Second-grader Megan Clark shows her grandfather, Larry Clark, a picture of her with her class in the foyer of Ocean Park Elementary School during last week's Grandparents Day. DAMIAN MULINIX photo

OCEAN PARK - Happy young eyes and mountains of food awaited over 150 grandmas and grandpas at Ocean Park Elementary School's 11th annual Grandparents Day last Wednesday.

The school has been holding the event for over a decade as a way to include the elder relatives in the lives of their youthful kin. This particular get-together does not however coincide with the actual holiday itself, but they do observe it on the same day every year for a reason.

"We do it at this time because it seems to generate a wonderful crowd here at the school and the kids get to spend a day here at school with the grandparents as well," said Ocean Park Elementary School Principal Bette Arne.

She said that they always have the event the day before Thanksgiving break to take advantage of the fact that many grandparents are usually in town for the holiday.

This year marked an all-time high in attendance, said Arne. "This year was really crowded," she said. "We had about 30 more people than we anticipated."

Arne said that she estimated the crowd at around 350 altogether, with 145 of them being students.

"That's where we get our numbers from," said Arne, "145 - times two - plus a few."

Because of the growing number of attendants each year, the event - which consists mostly of a large buffet-style meal - has been moved out of the students classrooms and into the gymnasium.

"We felt that we really wanted to show a sense of community," said Arne.

So that there is plenty of seating available for the super-sized lunch, every available table and chair in the entire school was brought into the gym in preparation.

"It's a lot of work," said Arne. "We stay after school on Tuesday afternoon and we get this all set up in about an hour."

Carol Blank attended this year with her grandson Dillon Sharp, a third-grader.
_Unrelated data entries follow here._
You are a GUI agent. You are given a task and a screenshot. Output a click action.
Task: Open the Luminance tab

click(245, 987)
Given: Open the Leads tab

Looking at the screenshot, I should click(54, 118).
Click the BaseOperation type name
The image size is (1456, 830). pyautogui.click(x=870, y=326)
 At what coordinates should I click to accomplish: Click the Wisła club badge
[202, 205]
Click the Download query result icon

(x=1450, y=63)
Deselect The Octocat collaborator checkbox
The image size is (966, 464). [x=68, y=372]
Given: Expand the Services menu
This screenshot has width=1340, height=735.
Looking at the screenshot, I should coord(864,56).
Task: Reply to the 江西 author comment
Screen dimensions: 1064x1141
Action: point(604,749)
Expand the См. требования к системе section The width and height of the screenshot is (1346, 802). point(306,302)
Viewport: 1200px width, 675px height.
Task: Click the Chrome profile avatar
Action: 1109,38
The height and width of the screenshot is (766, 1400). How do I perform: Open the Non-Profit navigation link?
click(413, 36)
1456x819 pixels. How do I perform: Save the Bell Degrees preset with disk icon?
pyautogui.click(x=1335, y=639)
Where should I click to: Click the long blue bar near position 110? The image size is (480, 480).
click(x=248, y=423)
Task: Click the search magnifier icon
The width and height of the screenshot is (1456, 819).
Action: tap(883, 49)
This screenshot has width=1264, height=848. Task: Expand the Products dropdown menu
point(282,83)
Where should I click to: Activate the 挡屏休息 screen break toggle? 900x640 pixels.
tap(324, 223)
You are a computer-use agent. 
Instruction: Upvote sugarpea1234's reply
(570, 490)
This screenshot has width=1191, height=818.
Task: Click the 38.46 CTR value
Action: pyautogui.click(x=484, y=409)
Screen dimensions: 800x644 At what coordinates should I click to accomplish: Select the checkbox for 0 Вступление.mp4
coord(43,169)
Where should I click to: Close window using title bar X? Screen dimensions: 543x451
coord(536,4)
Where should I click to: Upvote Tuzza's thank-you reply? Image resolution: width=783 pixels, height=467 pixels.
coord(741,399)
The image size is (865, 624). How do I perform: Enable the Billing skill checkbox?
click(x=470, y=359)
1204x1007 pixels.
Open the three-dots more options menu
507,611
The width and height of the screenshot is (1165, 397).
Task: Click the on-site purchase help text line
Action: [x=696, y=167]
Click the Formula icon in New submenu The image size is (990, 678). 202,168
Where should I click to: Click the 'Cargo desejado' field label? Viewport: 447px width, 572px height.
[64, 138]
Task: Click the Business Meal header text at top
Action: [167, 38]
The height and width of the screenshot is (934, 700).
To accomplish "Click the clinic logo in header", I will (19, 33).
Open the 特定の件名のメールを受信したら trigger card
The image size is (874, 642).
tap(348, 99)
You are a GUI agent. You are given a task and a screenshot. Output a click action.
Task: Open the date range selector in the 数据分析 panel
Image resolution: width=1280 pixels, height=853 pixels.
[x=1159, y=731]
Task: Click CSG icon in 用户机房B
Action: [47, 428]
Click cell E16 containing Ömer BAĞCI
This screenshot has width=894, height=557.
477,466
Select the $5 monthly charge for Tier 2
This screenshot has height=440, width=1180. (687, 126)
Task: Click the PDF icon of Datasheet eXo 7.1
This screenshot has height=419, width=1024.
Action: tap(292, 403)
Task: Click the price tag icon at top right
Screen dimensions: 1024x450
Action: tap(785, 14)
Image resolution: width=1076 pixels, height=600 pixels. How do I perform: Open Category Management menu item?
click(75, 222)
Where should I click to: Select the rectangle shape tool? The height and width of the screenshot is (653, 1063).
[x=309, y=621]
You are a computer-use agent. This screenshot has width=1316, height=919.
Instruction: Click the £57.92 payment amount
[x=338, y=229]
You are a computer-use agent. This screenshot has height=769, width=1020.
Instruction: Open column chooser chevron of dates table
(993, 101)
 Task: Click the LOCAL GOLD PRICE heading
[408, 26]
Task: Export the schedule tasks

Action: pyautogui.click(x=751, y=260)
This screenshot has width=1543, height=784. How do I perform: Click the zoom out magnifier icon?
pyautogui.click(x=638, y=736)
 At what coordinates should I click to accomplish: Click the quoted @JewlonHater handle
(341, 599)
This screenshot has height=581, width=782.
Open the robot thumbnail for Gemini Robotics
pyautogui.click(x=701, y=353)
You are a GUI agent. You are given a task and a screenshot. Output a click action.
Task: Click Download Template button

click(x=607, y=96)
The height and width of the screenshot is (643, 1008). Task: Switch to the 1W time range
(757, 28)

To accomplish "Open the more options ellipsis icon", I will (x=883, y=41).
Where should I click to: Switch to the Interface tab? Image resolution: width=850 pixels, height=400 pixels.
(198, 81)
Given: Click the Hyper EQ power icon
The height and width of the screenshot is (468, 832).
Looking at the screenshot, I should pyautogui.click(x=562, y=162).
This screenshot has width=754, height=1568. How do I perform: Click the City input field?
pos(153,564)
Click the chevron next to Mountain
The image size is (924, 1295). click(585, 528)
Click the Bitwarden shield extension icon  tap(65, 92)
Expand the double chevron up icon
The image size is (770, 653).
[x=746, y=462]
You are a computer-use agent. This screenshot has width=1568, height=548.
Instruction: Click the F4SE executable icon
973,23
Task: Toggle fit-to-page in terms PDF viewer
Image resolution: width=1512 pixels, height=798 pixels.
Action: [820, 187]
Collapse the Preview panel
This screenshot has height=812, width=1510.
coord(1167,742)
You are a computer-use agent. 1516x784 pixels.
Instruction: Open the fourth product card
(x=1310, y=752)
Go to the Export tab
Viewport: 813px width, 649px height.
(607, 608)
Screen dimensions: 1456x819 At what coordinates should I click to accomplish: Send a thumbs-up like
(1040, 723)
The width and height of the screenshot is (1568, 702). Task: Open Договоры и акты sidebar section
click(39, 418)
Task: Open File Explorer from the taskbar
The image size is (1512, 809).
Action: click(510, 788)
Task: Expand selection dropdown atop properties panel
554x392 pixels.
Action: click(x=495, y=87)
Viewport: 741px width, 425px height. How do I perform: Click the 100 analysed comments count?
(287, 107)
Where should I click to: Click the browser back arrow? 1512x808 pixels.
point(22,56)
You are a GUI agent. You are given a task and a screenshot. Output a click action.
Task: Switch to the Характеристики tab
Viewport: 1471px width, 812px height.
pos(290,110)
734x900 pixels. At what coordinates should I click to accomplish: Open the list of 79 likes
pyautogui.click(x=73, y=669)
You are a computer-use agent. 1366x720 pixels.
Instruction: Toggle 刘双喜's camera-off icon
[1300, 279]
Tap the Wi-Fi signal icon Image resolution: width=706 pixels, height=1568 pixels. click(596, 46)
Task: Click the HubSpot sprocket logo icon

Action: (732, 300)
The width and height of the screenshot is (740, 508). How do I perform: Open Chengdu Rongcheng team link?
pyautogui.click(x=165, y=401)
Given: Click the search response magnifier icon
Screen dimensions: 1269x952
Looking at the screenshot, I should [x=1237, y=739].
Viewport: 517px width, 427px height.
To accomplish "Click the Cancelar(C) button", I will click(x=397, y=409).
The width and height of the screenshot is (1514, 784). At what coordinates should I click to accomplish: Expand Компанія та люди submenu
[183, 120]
This year was Blank's first time at the annual affair.

"I thought it was wonderful," said Blank. "It's nice that the grandparents can come and see the school and see what the kids are doing. And it's great to have a meal with the kids and see them perform."

She said that she hopes she is able to attend again in the future.

Another tradition is for the students to go home with their relative following the meal. Many take this opportunity to see the child's class and the school.

Larry Clark browsed the halls with his granddaughter Megan Clark before taking her home. Megan enjoyed showing her grandpa pictures of her and her class in the foyer of the school.

"It was excellent," said Clark. "The food was great, the kids were great."

Despite the name of the occasion, the students do not have to necessarily bring their grandparents. If grandparents aren't available, a senior citizen that the child knows is invited to come instead.

Though it is a lot of work, Arne said that it is worth it and they will be doing it again next year.

"Every year we're in a panic over how we're going to fit everybody in here and seat everyone," said Arne. "And two days before we think, 'Oh, well all we have is celery or desserts.' But it's just kind of like a miracle, the food appears."